ESG 2022: ESG or greenwashing? – by MMA’s Melis Ertem

The MMA’s Melis Ertem explains how to tell the difference, and how to do it right

By Melis Ertem, regional director, Turkey and MENA, Mobile Marketing Association (MMA)

Environmental, social, governance. Three words that can strike fear in the hearts of responsible marketers everywhere. As the world moves to be more socially conscious – driven greatly by the transition of Gen Z-ers transitioning to adulthood and entering the workforce – companies are being pushed more and more on ESG. But what does it mean, and why does it matter to marketers? 

When we think of ESG, we often link it to the concept of greenwashing, and it’s easy to see why.

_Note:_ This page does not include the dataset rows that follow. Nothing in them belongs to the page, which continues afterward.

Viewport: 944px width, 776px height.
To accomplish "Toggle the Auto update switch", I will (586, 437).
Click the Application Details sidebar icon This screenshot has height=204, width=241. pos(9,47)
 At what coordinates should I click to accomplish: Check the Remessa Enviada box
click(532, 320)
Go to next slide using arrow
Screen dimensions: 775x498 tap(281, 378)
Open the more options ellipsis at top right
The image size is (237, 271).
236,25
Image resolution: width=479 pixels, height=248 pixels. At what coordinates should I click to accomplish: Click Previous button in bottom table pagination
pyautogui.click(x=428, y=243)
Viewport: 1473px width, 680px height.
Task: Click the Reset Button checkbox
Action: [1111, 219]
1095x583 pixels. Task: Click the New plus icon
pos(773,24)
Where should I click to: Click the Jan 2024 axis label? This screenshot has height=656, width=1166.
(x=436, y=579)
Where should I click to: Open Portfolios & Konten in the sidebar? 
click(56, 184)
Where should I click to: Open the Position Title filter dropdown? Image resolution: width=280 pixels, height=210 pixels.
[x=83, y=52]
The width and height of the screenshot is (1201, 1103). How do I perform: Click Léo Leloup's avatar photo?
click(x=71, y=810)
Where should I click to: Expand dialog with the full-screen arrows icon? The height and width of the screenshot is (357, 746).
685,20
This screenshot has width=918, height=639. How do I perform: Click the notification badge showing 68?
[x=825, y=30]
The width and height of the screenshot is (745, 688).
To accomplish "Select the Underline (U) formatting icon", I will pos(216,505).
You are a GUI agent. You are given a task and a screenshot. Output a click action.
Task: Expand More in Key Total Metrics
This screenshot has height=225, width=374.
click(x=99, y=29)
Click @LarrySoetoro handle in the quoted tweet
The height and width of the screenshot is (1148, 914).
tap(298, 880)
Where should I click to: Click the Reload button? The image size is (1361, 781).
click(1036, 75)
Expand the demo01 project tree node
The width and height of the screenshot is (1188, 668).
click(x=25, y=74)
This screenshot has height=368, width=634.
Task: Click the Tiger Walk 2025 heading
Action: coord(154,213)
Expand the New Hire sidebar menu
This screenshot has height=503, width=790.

We can define ESG as: “Environmental, social, and governance practices used to guide and/or evaluate corporate principles, designed to promote ethical and responsible business practices.”

Greenwashing is: “Capitalising on the concept of environmentally positive products and business practices through false, misleading, or unsubstantiated claims in order to increase business exposure or sales under the guise of being environmentally sound.”

As marketers, it is easy to dismiss environmental impact, working conditions and corporate governance as issues for scientists, HR professionals and CEOs. But marketers act as brand guardians, and it’s all too easy for things to come crashing down with a false claim or mislabelled product, so how we communicate our company’s ESG efforts matter now, more than ever. We’ve seen a few too many cases of a brand making a bold claim, only to be torn apart in the press days later. 

When we consider the future of marketing, it’s pertinent to note Insider Intelligence’s prediction that Gen Z will soon become the largest cohort of consumers. And, according to First Insight, three-quarters of Gen Z consumers state that sustainability is more important to them than brand name when making purchase decisions. Born 1997-2012, this cohort is also reported to have low brand loyalty compared with other generations, with only 37 per cent of Gen Z considered to be ‘brand loyal’, being more likely to switch to a competitor if a brand is seen to break its promises. 

So, how, as marketers, can we protect our brands (and ourselves) from the backlash of a greenwashing claim? Before communicating ESG protocols to the public, challenge your colleagues and request data to back their claims. When crafting communication, use clear and concise language to avoid misinterpretation. 

If the business objective is to achieve gender equality by striving for a gender-balanced workplace – a social initiative currently being undertaken by MMA, where we seek to have 50 per cent female representation across all business touchpoints including on panels and at events – then put a measurable statistic against the claim that can be revisited and quantifiably measured to showcase progress and success. Where possible, get a third party to validate claims. 

Ensure that messaging, packaging, advertising and imagery aren’t misleading, and don’t let anything go live until you’re certain that it’s not misleading. HR can’t provide data to corroborate a social claim? Production doesn’t have a certificate to verify that the packaging is responsibly sourced? Management won’t share results of an audit? Deny their requests for marketing support. It’s not about being difficult, it’s about being better as a company, as individuals, and as a global community. 

Not only do we have a responsibility to act as custodians of the businesses we represent, but we have a responsibility to the public, too. Is there a wider job to be done with the mass implementation of government-imposed policies? Absolutely. But until then, it’s up to us marketers to challenge our brands and our teams to do better. To not allow false claims, to push business agendas to be more ESG-conscious. We sit at the intersection of companies and the public, and the buck needs to stop at us.